[[ Input data open ]]

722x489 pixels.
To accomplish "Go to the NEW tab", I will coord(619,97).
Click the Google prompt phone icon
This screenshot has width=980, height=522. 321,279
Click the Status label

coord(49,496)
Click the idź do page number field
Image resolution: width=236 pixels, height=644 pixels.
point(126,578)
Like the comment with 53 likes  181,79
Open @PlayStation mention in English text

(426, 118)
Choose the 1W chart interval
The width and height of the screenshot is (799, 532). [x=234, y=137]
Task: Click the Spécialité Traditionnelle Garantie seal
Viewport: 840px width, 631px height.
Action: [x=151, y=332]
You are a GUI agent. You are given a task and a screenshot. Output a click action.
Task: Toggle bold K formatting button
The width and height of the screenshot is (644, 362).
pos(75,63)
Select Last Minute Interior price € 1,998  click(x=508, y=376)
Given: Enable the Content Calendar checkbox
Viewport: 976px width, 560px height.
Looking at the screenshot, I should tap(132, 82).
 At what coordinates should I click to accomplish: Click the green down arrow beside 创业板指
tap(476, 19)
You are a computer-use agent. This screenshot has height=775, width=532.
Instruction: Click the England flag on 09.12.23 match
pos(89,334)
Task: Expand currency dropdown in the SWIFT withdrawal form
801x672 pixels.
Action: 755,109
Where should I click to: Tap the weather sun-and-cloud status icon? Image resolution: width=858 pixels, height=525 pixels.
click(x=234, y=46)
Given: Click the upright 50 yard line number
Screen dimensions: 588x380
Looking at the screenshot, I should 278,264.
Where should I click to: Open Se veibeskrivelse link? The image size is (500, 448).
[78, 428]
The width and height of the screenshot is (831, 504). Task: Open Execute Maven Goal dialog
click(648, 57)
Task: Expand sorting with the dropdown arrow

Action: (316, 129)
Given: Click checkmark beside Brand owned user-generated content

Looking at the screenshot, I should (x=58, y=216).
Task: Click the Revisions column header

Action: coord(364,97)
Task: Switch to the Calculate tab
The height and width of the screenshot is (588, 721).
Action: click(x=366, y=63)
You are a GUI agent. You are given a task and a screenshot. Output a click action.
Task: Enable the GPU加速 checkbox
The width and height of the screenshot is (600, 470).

[[ Input data closed ]]

◆ Assignment:
Copy the entries word for word. Start at the first line and end with the line containing "Like the comment".

◆ Result for this exercise:
722x489 pixels.
To accomplish "Go to the NEW tab", I will coord(619,97).
Click the Google prompt phone icon
This screenshot has width=980, height=522. 321,279
Click the Status label

coord(49,496)
Click the idź do page number field
Image resolution: width=236 pixels, height=644 pixels.
point(126,578)
Like the comment with 53 likes  181,79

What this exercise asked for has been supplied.